■ **Instructions for the task**
Repeat the lines from the one containing "Instruction: Select the" through the last line of the data, exactly, pictures omitted.

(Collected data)
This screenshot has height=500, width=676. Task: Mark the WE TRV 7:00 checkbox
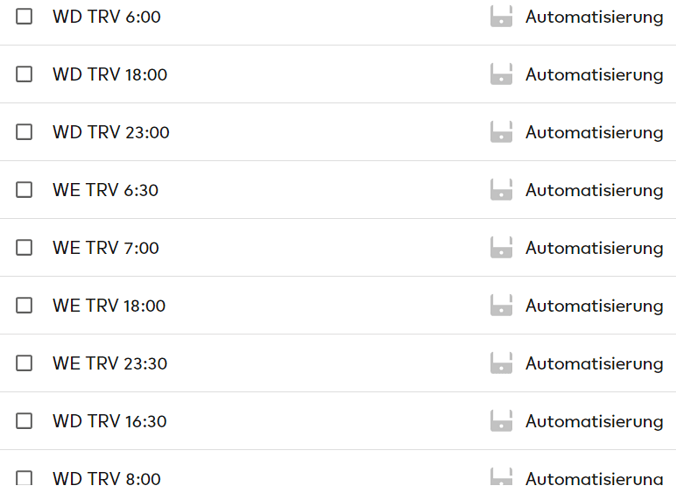point(24,248)
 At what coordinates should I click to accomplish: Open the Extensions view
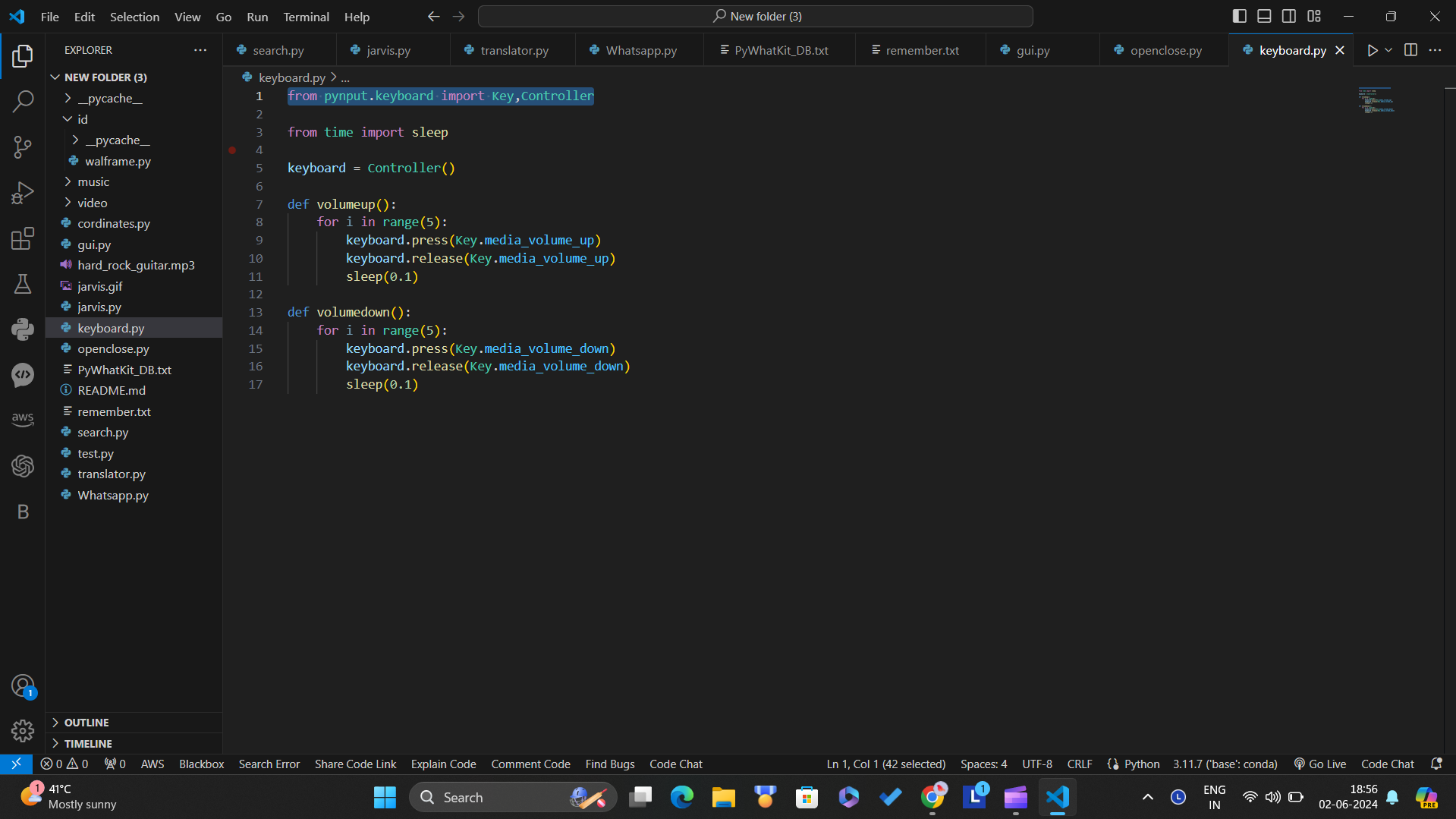point(23,238)
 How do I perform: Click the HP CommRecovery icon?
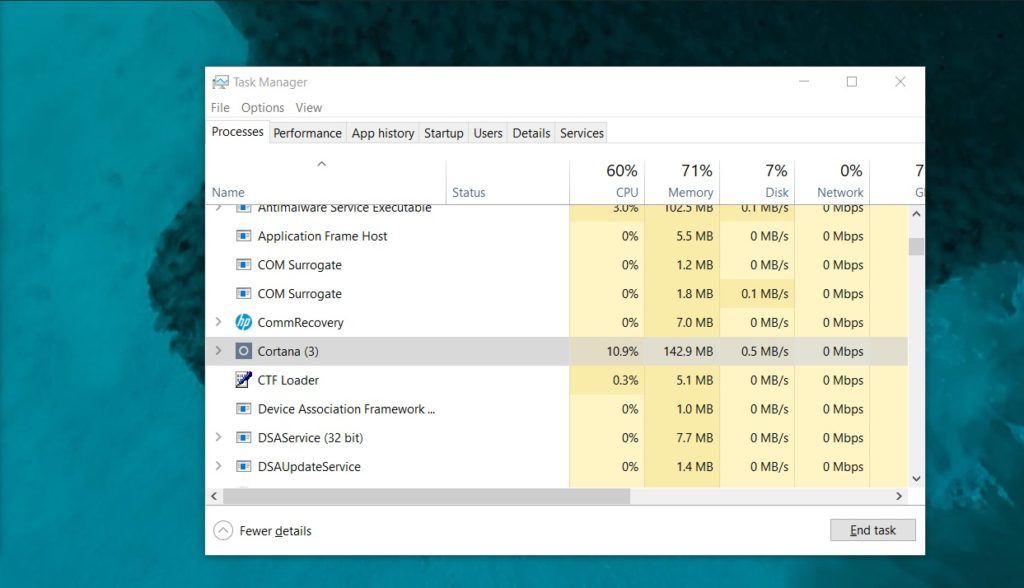(x=242, y=322)
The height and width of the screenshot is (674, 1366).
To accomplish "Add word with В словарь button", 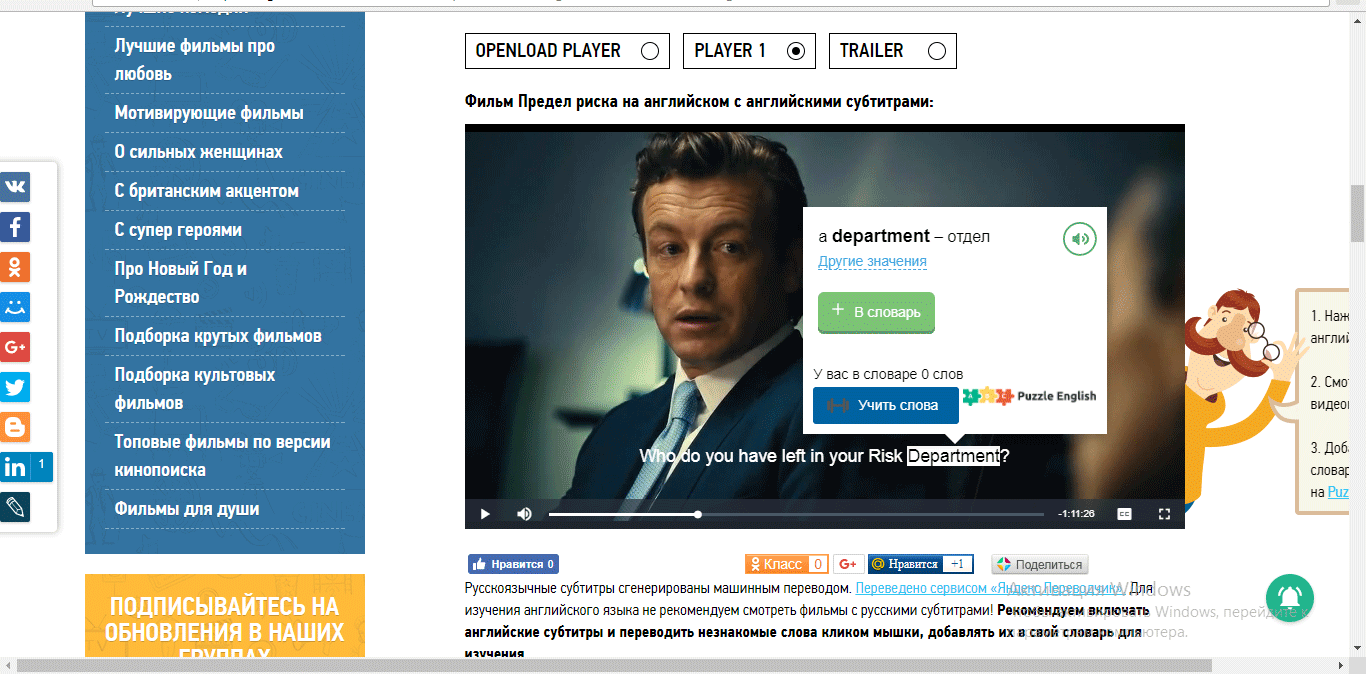I will coord(876,312).
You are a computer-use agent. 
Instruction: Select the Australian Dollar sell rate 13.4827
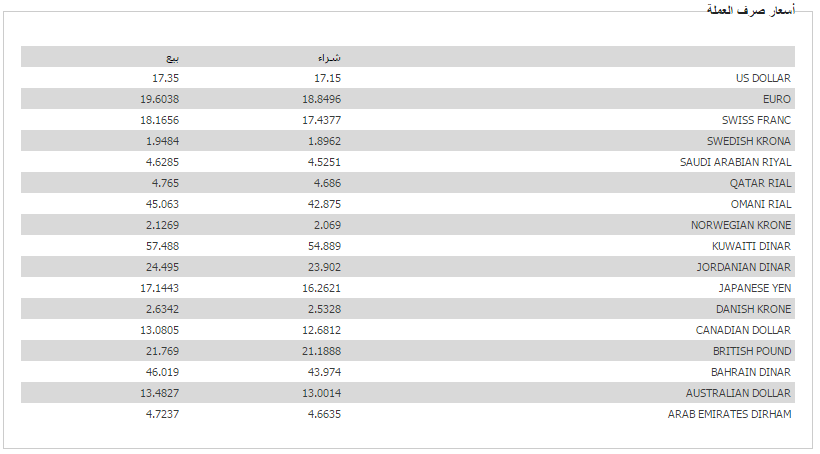point(160,393)
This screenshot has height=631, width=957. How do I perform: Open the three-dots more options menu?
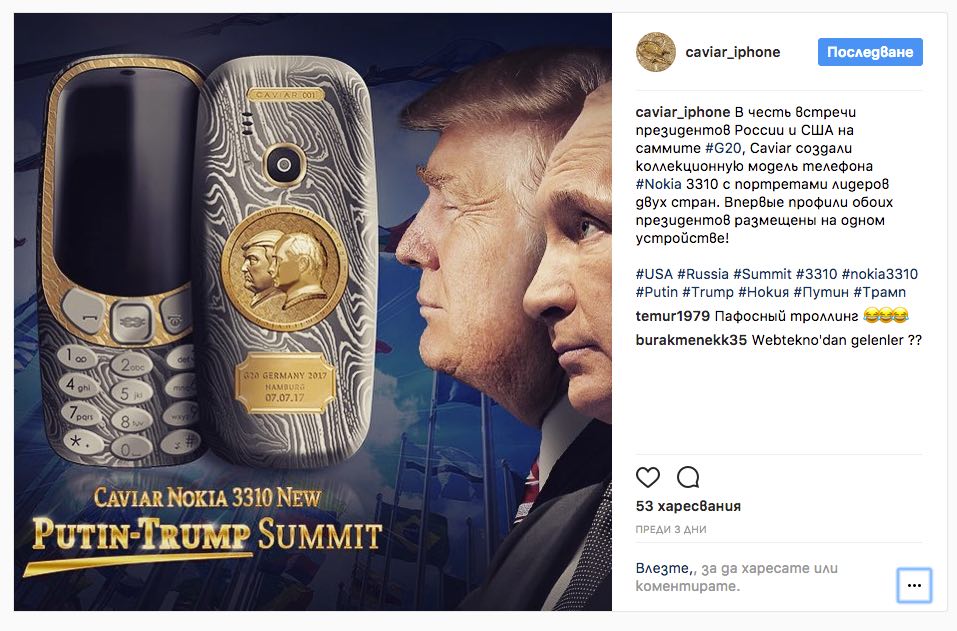pos(914,585)
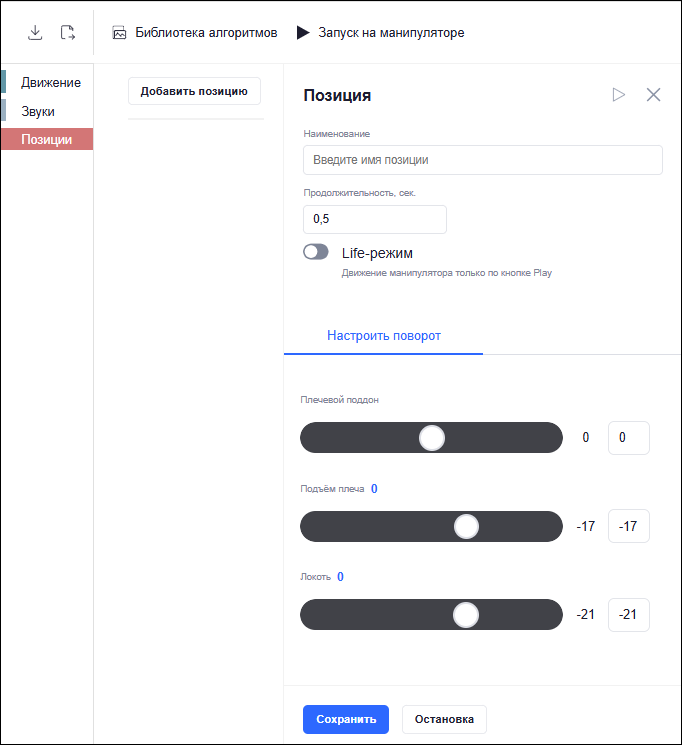Select the Позиции category in sidebar

click(x=48, y=139)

■ **Response**
Instruction: Select the Australian Dollar sell rate 13.4827
point(160,393)
This screenshot has height=631, width=957. How do I perform: Open the three-dots more options menu?
pos(914,585)
Select the Позиции category in sidebar

click(x=48, y=139)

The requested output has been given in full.